BECAUSE YOU ARE WORTH IT!

I leave you with one last passage.  One that has meant so much to me.  It is Ephesians 3:16-19(NIV), and my prayer for you today:

"I pray that out of his glorious riches he may strengthen you with power through his Spirit in your inner being, so that Christ may dwell in your hearts through faith. And I pray that you, being rooted and established in love, may have power, together with all the saints, to grasp how wide and long and high and deep is the love of Christ, and to know this love that surpasses knowledge — that you may be filled to the measure of all the fullness of God."

Friday, August 10, 2012

Job 10-13...

The verse that stuck out to me in today's study is one that has always jumped out at me when reading this portion of Job.  Job has just received a lot of advice from his friends, who came to see him after all the horrible things that had happened to him.  Their advice essentially said that he had somehow brought this judgement on himself, and he needed to repent of whatever wrongdoing he was in so that God would once again bring him into His good favor.  This reflected a common viewpoint of the time that earthly blessings were a sign of God's good favor for a righteous person, so therefore you must have sinned somehow to deserve bad things that had happened to you.  (This view was prevalent in Jewish culture, as well, and is why the disciples asked Jesus "who sinned" about a man who was blind from birth in John 9.  To this, Jesus responded in John 9:3(ESV) "Neither this man nor his parents sinned...but this happened so that the works of God might be displayed in him.")

But to get back to Job, he rebuked his friends for their statements, going on to say in Job 13:15(ESV), "Though He slay me, I will hope in Him."  This response to his friends, as well as the rebuke of his wife to "curse God and die" in Job 2, absolutely floors me.  Imagine yourself in Job's position.  Imagine yourself one of the most renowned people in all the world.  You have more money than you know what to do with; you have the million dollar house with tons of property in the nicest place you could imagine to live; you have every kind of car you've ever wanted; you're married with children who are nearly as successful as you and are very close to one another; you have tons of friends who care deeply for you.  Then, in one day, you lose all of it.  Your children all die at once in a tragic accident, your cars are all stolen or destroyed, your spouse tells you you might as well die, your friends tell you that you are cursed by God for doing something awful when you know you've done nothing wrong.  Then, you become chronically ill.  
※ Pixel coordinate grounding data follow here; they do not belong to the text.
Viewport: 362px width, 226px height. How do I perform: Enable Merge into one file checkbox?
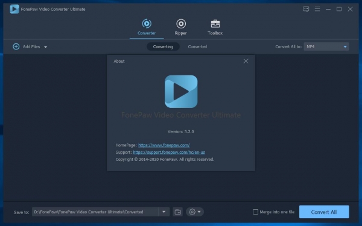(x=255, y=212)
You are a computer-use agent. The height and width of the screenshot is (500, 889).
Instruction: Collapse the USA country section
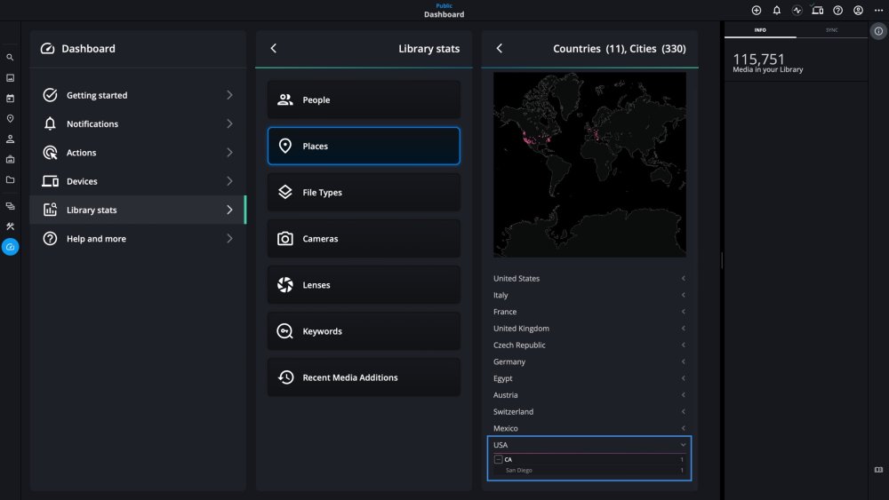pos(683,445)
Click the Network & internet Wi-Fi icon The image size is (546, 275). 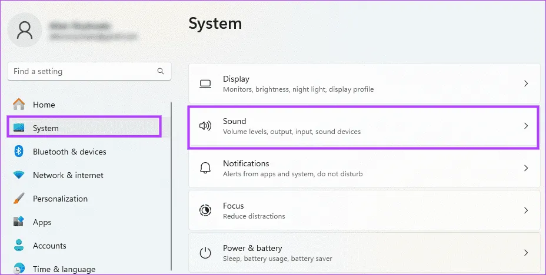click(x=19, y=175)
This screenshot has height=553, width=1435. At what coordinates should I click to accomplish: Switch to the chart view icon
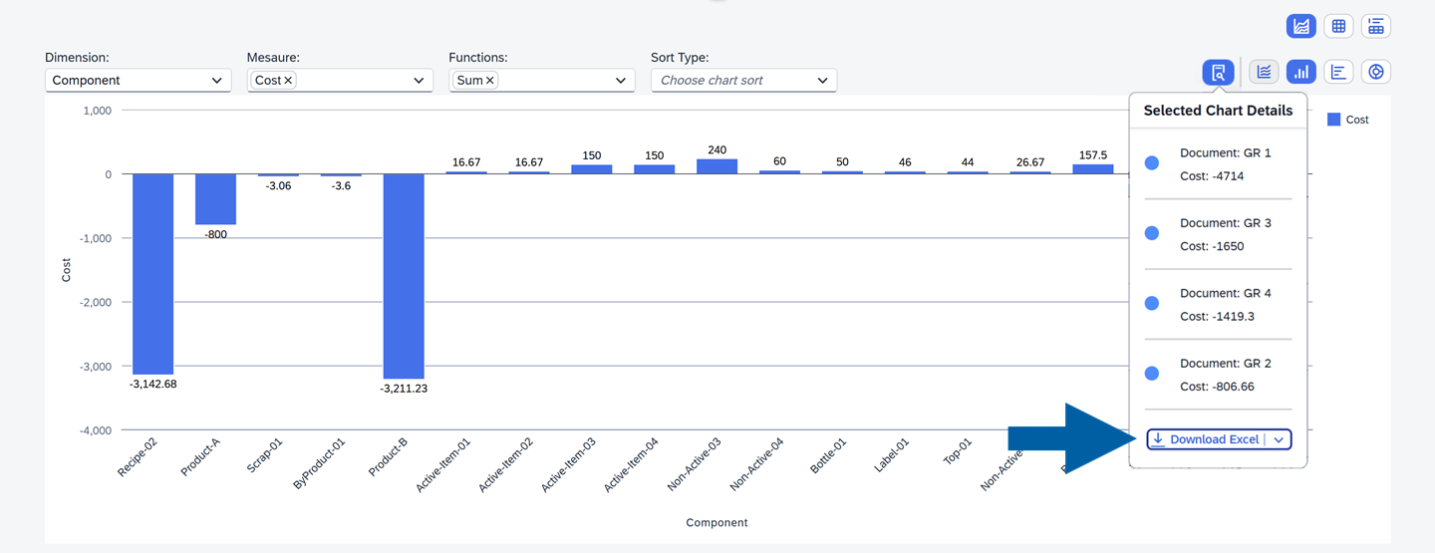(x=1301, y=27)
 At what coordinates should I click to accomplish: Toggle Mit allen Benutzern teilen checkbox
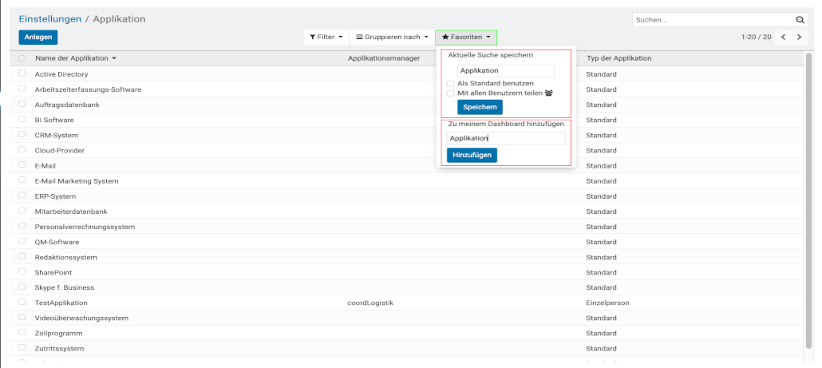(451, 93)
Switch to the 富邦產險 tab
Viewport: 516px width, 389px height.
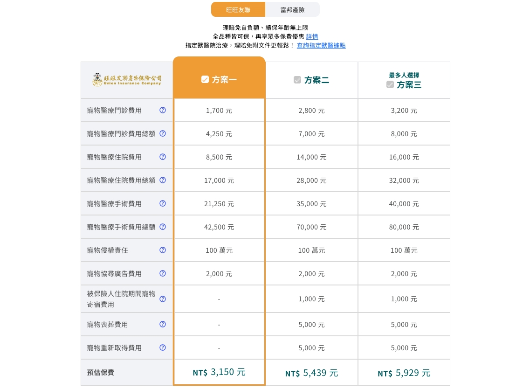292,9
But to all this, do you blame God?  Do you lose faith?  Not if you're Job.  Job contends God could go even a step further and kill him, but he would still "hope in Him."  Wow.  I don't know about you, but I have gotten angry at God for not being able to find my car keys when I'm late for work or when petty things don't go my way.  Reading the story of Job really puts things into perspective for me.  Let me type it again:


"Though He slay me, I will hope in Him."

But how do we maintain this faithfulness in a broken world, where it seems like every day the world conspires to destroy our faith?  I remind myself of the promise of God in 1 Corinthians 10:12b(ESV) "No temptation has overtaken you that is not common to man. God is faithful, and he will not let you be tempted beyond your ability, but with the temptation he will also provide the way of escape, that you may be able to endure it."

No temptation, even the temptation to blame God and lose faith, is uncommon.  What is more, as I look at this verse, what stands out is this: 
  1. God always limits what bad things can be done to you.
  2. God provides the means for you to endure evil.
You do not face the darkness in this world alone, but He that created all the universe goes before you into the darkness to show the way, walks beside as you face it, and follows behind you to bring you through it.  No matter what you face... remember that.  The voices of doubt may say that God has abandoned you, that you are alone... but those voices are lying.  You are never alone.